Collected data
· · ·

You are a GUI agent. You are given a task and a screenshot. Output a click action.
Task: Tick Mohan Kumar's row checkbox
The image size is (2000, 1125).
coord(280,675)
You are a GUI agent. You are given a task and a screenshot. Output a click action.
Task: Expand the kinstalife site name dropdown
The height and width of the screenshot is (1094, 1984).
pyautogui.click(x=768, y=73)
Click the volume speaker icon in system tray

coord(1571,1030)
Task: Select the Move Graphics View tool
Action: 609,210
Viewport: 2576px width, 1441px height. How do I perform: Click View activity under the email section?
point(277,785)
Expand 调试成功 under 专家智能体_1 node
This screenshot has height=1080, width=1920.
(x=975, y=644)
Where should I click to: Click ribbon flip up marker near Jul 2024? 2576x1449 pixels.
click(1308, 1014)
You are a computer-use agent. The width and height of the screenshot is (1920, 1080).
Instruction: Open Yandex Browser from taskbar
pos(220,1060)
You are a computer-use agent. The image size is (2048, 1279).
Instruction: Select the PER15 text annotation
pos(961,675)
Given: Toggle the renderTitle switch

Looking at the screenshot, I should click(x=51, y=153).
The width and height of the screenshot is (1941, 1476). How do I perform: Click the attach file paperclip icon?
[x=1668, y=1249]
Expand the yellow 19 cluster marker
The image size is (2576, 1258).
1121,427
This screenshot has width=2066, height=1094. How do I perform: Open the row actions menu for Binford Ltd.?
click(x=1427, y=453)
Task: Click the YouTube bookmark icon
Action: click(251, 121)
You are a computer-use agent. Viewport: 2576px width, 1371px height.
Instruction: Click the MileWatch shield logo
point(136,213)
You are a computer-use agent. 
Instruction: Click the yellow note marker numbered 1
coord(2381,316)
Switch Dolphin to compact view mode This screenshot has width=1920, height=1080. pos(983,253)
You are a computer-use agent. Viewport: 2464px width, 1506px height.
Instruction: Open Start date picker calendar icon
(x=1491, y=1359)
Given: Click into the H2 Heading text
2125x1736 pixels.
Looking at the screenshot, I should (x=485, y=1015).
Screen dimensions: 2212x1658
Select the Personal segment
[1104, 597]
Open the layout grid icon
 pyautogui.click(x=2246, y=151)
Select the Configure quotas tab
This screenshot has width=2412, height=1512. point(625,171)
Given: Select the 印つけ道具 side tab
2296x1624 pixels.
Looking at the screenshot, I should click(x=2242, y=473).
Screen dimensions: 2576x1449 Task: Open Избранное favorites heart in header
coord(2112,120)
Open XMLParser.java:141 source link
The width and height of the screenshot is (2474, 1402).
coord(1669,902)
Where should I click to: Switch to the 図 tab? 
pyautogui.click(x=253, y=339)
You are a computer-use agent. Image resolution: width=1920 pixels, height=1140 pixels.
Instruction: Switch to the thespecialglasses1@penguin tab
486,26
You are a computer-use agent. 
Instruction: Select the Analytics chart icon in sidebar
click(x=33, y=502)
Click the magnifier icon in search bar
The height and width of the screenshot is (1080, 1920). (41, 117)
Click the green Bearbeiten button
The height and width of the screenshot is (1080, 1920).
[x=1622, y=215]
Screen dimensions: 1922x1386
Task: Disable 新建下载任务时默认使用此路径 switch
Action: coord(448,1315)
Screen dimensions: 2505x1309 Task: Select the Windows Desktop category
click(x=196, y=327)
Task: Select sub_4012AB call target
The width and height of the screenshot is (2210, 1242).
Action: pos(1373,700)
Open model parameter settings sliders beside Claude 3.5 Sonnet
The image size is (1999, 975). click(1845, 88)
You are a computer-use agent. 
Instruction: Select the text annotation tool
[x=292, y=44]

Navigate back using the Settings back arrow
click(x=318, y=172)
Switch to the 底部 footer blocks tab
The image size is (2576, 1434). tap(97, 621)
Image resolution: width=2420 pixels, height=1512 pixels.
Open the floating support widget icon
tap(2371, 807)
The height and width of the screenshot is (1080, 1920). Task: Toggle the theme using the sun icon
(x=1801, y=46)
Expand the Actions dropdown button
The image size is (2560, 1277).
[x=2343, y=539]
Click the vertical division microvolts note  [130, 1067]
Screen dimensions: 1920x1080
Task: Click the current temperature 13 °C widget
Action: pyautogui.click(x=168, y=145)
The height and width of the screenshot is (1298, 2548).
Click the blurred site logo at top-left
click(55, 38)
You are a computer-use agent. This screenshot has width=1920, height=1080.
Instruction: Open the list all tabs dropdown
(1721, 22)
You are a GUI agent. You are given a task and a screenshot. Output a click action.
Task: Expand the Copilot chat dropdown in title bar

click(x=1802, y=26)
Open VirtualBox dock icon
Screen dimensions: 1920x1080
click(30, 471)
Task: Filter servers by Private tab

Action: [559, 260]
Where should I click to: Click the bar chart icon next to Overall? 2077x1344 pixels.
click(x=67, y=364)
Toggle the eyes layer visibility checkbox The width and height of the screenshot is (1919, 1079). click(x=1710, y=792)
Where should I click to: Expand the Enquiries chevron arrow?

· · ·

◆ **Exercise**: Find every line of the data that includes the string "resolution". Copy each of those lines.

◆ **Exercise response**:
You are a computer-use agent. Image resolution: width=1920 pixels, height=1140 pixels.
Image resolution: width=2420 pixels, height=1512 pixels.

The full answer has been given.